I've said it before. The WHATWG won't fix this because they are happy with a spec that works for them and they don't care about URLs for the rest of the world.

The IETF has given up the topic, partly I think because WHATWG already has stated that they run their own race and making a unified spec that works would be next to impossible.

This entry was edited (1 day ago)
in reply to daniel:// stenberg://

My perception of WHATWG (as a traumatized but recovering browser engineer) is that they aren't / weren't issuing specifications, they are / were issuing documentation (for existing behaviors).

The distinction is important, because, when implementation and specifications disagree, the implementation is wrong; however, when implementation and documentation disagree, the documentation is wrong.
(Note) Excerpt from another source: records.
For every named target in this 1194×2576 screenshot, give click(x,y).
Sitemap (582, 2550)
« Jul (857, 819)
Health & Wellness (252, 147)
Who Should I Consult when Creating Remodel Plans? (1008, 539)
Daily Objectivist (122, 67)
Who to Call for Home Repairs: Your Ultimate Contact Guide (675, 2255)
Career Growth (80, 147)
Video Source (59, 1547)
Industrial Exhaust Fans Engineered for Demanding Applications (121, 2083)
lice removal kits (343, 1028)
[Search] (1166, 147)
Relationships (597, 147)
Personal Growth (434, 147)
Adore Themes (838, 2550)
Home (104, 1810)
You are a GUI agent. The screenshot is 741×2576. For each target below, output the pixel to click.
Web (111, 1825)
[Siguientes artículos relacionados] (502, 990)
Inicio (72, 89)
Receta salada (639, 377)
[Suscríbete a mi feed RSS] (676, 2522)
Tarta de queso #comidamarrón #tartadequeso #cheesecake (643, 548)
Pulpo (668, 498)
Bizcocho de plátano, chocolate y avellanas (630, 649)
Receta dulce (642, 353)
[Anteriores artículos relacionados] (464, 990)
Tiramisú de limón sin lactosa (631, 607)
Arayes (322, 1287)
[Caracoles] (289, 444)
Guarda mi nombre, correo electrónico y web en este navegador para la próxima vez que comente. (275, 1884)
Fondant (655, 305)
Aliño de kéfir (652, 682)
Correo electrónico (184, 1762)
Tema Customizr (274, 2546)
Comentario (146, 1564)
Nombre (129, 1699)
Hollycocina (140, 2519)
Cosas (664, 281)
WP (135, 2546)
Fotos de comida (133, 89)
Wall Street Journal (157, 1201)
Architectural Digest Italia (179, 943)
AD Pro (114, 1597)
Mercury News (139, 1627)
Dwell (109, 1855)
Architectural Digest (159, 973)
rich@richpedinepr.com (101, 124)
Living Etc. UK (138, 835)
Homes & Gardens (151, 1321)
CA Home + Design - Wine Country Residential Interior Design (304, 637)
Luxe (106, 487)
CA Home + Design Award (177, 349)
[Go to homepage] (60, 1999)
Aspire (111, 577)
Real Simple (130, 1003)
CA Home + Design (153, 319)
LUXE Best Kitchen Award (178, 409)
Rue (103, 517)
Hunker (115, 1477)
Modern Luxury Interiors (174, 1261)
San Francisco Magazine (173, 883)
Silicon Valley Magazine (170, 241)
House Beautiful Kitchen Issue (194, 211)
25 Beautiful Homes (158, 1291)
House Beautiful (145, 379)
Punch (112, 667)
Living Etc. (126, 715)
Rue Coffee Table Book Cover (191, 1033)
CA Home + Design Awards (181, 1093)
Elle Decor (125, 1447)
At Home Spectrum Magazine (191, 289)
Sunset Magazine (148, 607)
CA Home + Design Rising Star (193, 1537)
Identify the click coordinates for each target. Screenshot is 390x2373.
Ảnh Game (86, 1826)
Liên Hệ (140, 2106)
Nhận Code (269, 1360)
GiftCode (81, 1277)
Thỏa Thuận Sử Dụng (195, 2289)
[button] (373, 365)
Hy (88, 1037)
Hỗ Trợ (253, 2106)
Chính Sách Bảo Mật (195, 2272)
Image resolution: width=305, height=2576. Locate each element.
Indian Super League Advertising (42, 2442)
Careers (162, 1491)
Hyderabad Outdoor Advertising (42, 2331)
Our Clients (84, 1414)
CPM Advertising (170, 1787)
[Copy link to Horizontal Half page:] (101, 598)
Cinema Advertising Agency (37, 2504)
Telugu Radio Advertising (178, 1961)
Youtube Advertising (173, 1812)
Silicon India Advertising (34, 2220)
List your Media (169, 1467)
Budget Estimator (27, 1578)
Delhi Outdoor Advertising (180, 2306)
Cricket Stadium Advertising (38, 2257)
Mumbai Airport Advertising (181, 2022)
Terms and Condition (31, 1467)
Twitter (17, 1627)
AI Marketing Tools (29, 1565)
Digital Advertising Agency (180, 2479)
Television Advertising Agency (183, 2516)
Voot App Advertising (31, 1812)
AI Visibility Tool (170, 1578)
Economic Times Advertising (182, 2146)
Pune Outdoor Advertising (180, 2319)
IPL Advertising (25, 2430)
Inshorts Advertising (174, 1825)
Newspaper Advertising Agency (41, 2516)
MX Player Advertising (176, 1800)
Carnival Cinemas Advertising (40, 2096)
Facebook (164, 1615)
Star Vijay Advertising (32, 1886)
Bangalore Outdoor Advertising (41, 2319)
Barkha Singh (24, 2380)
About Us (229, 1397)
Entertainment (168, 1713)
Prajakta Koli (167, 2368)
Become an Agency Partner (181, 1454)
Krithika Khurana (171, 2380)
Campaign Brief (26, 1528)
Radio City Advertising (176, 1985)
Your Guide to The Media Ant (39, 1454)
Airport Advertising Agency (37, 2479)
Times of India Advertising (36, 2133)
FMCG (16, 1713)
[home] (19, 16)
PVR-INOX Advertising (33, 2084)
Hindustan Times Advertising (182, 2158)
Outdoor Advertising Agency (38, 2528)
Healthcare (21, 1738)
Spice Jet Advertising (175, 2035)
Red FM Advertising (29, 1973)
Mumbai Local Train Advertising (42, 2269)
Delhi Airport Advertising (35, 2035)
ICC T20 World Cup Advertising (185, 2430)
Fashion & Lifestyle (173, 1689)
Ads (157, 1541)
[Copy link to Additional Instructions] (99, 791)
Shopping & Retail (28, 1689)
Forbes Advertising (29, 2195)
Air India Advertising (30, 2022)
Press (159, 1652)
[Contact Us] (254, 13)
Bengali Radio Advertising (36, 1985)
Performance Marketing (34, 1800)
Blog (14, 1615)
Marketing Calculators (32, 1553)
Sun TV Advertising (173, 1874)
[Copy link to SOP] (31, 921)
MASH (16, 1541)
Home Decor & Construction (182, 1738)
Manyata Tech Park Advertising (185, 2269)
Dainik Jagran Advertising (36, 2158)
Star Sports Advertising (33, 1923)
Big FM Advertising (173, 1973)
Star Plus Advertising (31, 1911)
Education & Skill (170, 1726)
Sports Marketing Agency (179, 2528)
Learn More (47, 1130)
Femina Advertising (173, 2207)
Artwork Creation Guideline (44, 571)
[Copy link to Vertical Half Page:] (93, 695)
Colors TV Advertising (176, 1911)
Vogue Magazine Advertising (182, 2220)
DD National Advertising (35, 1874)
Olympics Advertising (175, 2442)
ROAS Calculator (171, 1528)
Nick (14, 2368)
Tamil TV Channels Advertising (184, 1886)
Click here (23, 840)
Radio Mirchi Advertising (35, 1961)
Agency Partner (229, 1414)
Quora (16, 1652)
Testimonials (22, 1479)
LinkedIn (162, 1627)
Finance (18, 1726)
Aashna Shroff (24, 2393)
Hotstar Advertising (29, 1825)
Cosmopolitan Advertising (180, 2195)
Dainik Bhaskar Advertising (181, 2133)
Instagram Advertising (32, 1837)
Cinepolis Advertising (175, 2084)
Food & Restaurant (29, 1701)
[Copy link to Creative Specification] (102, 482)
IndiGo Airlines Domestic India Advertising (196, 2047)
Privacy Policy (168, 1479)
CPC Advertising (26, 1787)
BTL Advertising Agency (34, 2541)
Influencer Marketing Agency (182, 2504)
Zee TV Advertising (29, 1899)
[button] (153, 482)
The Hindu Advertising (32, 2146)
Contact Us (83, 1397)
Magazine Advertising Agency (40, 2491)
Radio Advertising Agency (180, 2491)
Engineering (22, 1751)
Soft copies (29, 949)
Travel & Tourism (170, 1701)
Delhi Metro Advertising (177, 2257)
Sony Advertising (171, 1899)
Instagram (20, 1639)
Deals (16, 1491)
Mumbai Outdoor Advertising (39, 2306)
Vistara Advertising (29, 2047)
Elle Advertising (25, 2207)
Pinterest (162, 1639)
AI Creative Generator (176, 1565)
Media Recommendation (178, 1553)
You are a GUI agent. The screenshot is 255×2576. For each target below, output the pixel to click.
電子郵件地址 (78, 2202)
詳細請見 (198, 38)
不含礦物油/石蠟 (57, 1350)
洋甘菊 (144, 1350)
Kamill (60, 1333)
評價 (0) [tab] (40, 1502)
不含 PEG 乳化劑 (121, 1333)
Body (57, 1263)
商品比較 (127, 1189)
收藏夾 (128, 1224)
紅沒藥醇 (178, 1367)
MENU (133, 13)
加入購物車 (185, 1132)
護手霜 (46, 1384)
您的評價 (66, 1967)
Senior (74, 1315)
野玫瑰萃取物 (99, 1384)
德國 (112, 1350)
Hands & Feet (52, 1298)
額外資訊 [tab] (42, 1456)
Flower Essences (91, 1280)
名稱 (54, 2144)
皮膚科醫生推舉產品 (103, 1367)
in reply to Jean-Baptiste "JBQ" Quéru

@jbqueru I've been told in discussions with WHATWG people that their specs (they call them specs) are both: documents how browsers work and they say how browsers should work. When I've pointed out discrepancies in the past (browsers that didn't follow their spec), the answer have usually been that it will be fixed in a future browser release and that the spec is right.
in reply to daniel:// stenberg://

Taking a stab in the dark with some EBNF:

url ::= protocol '://' [ name [ ':' name ] '@' ] [ server ] [ '/' [ path ] [ '?' arg { '&' arg } ] ]
protocol ::= name
server ::= name { '.' name }
path ::= name { '/' name }
arg ::= name [ '=' name ]

name = ([^:/@?&=.%]|%[0-9a-f][0-9a-f])+

I understand that whatwg makes that :// not a required part ... but this kinda matches what my naive brain thinks of as a URL and how to read it.

This entry was edited (1 day ago)
in reply to Peter Bindels

@dascandy @suzannealdrich @jbqueru add port numbers, IP addresses (v4, v6, zone id?), add options? How about IDN?

I see you used two slashes, but URIs actually don't have that. Many have no slashes at all.

But sure, everything *could* be written down in a spec. Getting the world to agree with that spec though: not so easy.

in reply to Peter Bindels

@dascandy @suzannealdrich @jbqueru I'm sorry but already while I worked at Mozilla and Firefox my colleagues were in team WHATWG and I'm pretty sure they still are.

And doing a standard for URLs without having the super powers involved and interested is obviously not going to make a successful spec

in reply to Henri Sivonen

@hsivonen @jimfuller the few times I tried to talk to whatwg I ended up against a wall (understandably so because all supporters are there and no so many doubters like myself) so I gave up. I agree and understand that's not providing technical details, but I have never felt even an inch of willingness to actually discuss the details.

The '@' in the userinfo is probably a specific detail WHATWG changed from RFC3986.

in reply to Henri Sivonen

@hsivonen @jimfuller I'm also concerned about making a parser for (almost) general URLs like curl's as lenient as the WHATWG spec is, as then we would accept countless URLs that today would just be rejected. Primarily non-http(s):// ones I mean, even if we presume that people in general are fine with the WHATWG anything-goes style for http(s).